#include <iostream>
using namespace std;
bool klsb(int num, int k) {
return (num & (1<<(k-1)));
}
int main() {
int t;
scanf("%d",&t);
while(t--) {
int num,k;
scanf("%d%d",&num, &k);
cout<< klsb(num,k)<< endl;
}
}
In the above code, what does
return (num & (1<<(k-1)));
mean?
a & b is bitwise AND. The result will be a number where all bits that are 1 in a and b will be one and all other bits will be zero. Eg 101 & 110 = 100
a << b is binary shift left. It will take the bits of a and shift them to the left by b positions filling with zeros from the right and discarding the overflow. Eg 1011 << 1 = 0110
The statement in your code will create a number where bit k-1 is set (1 << (k-1)) and then AND it with num. The result is a number != 0 iff bit k-1 is set in num. This will then be casted to bool.

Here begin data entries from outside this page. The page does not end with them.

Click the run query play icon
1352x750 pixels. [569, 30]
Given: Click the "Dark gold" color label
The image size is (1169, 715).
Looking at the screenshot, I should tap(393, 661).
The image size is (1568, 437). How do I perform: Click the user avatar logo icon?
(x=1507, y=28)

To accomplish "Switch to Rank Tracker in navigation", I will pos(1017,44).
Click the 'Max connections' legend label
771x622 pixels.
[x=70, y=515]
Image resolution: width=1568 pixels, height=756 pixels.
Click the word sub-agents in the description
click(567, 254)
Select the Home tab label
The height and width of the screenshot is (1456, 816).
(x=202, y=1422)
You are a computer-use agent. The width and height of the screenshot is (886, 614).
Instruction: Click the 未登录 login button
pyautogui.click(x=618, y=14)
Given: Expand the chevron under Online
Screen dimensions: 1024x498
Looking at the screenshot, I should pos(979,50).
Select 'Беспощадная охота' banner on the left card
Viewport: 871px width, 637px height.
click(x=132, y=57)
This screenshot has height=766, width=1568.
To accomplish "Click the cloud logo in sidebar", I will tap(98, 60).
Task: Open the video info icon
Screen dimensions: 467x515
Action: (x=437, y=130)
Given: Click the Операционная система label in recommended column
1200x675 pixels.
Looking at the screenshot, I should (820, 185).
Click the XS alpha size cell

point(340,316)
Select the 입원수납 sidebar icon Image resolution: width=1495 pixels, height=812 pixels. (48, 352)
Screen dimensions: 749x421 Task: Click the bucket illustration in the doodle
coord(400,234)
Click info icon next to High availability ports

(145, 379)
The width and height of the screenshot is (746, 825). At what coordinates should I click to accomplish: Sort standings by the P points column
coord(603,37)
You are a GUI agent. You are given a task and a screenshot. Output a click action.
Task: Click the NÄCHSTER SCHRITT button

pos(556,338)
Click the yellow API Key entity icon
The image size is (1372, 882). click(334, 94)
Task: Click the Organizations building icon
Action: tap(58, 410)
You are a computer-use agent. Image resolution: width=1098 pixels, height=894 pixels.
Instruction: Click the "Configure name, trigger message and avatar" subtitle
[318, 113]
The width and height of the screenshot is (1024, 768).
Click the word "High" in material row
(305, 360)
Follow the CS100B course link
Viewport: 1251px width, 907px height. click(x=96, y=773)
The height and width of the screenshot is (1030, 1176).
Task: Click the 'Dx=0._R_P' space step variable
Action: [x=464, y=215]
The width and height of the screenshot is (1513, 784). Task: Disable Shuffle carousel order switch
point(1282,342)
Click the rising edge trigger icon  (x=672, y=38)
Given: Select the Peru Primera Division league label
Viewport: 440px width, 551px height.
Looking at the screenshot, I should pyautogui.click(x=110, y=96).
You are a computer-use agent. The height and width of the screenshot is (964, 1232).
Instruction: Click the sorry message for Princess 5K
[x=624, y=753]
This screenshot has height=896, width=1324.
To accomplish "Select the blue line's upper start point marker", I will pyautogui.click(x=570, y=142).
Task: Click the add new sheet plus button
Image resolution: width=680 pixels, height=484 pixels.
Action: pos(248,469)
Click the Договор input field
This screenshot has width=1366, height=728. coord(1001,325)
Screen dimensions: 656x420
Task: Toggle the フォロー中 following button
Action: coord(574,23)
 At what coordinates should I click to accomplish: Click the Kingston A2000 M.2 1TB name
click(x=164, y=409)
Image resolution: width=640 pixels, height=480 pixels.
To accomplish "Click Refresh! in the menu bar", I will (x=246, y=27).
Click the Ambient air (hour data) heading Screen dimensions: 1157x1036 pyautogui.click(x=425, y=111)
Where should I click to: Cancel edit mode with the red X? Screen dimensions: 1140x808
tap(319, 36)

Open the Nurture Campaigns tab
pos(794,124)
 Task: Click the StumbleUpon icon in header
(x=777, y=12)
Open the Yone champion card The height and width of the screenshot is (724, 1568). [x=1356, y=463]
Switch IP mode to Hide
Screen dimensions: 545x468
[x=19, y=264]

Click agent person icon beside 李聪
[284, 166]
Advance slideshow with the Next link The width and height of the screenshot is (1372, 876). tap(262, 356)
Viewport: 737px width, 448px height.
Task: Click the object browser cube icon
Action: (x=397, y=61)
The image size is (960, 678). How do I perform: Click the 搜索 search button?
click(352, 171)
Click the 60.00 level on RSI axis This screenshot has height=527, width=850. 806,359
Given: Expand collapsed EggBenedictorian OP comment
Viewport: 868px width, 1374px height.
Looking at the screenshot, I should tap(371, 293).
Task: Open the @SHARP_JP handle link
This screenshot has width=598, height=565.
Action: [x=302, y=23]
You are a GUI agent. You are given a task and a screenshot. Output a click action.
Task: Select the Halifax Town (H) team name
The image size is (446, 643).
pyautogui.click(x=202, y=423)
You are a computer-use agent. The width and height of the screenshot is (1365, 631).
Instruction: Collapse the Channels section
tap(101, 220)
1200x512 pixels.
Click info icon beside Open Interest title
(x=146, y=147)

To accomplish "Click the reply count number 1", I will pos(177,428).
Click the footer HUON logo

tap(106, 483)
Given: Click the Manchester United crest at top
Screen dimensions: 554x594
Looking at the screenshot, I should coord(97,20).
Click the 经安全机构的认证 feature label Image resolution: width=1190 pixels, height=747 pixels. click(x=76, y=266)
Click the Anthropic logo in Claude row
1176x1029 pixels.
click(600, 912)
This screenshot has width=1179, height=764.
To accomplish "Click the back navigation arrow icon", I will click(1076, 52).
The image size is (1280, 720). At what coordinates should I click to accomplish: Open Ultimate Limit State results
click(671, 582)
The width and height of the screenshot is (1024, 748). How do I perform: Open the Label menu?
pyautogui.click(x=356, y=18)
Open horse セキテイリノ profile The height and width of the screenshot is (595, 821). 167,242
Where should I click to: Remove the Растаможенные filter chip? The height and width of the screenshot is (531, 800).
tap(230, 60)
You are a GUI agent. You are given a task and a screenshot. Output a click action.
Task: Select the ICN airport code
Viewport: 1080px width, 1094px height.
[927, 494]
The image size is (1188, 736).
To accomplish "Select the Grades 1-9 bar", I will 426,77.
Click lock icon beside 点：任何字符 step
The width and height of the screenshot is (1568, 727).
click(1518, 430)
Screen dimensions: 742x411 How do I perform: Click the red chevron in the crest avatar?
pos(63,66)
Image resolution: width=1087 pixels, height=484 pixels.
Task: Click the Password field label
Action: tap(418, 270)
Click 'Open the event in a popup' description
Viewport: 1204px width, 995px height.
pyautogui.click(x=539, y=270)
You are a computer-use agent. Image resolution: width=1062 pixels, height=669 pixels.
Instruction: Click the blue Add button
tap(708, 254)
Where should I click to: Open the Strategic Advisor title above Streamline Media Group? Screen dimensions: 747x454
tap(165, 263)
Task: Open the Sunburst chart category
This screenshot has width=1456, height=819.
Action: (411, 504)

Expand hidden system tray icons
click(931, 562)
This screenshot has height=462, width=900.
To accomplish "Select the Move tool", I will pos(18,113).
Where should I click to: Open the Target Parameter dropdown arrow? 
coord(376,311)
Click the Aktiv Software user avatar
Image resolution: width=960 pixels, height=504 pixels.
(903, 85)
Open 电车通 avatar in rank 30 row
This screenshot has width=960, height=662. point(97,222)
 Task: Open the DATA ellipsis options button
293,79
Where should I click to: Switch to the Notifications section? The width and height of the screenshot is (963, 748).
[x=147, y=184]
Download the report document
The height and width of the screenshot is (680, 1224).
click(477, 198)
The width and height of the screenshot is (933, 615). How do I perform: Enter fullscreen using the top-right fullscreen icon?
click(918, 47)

Since any value != 0 is boolean true in C++ this function tests wether or not bit k-1 is 1 in num
You use & as a bitwise AND, 1 << k-1 means that 1 is bit-shifted to the left by the amount of k-1:
$a & $b
And: Bits that are set in both $a and $b are set.
$a << $b
Shift left: Shift the bits of $a $b steps to the left (each step means "multiply by two")
Example:
1001 & 1000 = 1000 (the first 1 is in both)
11001<<2 = 1100100 (shifted 2 to the left)